Online alternative histories

soc.history.what-if is a Usenet newsgroup devoted to discussing alternative histories. This newsgroup has spawned a number of interesting alternative timelines, including an online RPG which has run continuously since 2000 called SHWI-ISOT with a POD in 1800 and in which the characters are based on the players being sent from the 21st century back to an alternate early 19th Century, where they have started altering history. The concept was inspired by S.M. Stirling's "Island on the Sea of Time" books.

In online alternative history, the timeline is usually referred to by the abbreviation ATL (Alternative Time Line), as contrasted with OTL (Our Time Line) which refers to real history.

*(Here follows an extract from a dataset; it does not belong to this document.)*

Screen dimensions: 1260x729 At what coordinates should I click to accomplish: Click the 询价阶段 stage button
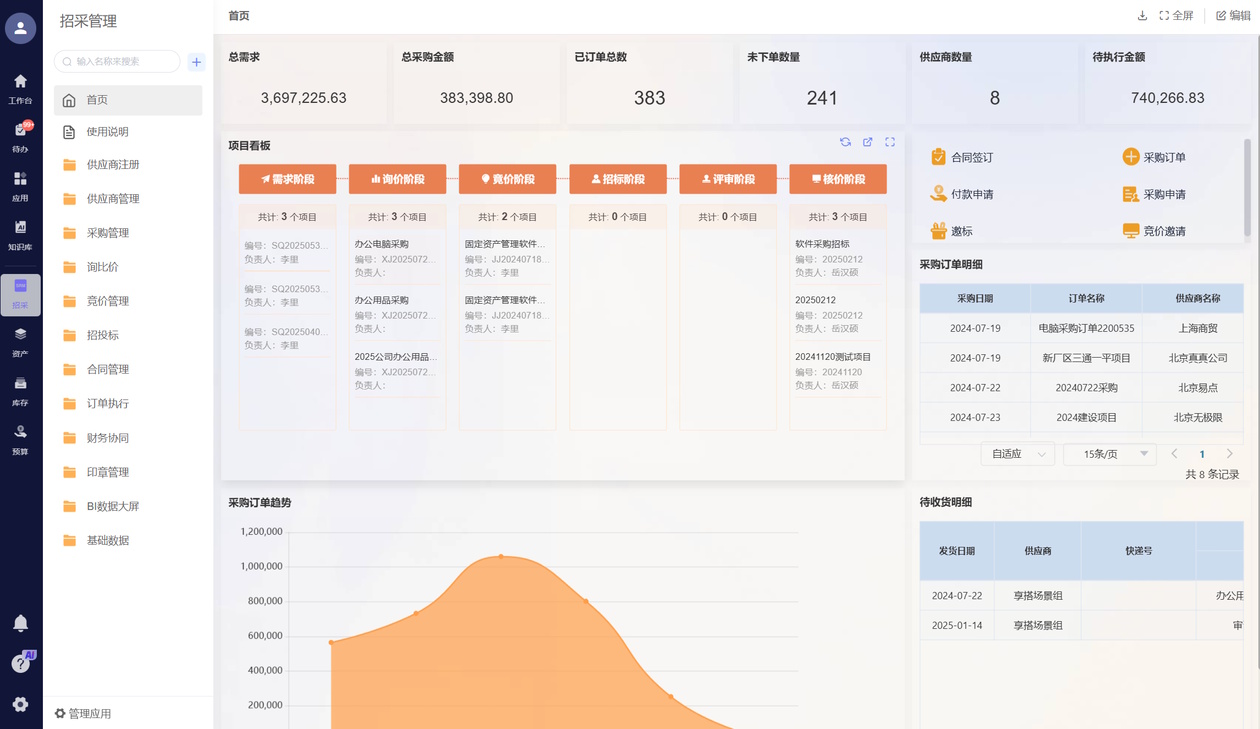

  • Sealion Fails (Steven Rogers) is an alternative World War II in which Germany invades England, but the invasion is defeated.
  • For All Nails is an ongoing, collaborative online continuation of For Want of a Nail, which ended in 1971, the year the book had been written. The authors believed the world depicted at the end of For Want of a Nail was an unpleasant one — hence the name inspired by Chet's For All Time.

Eric Flint's rare policy of supporting fanfiction based on his 1632 novel universe has created a vibrant forum section at Baen's Bar, discussing the consequences of an event in which the fictional modern American town is transported back in time into the middle of the Thirty Years' War, in the German province of Thuringia.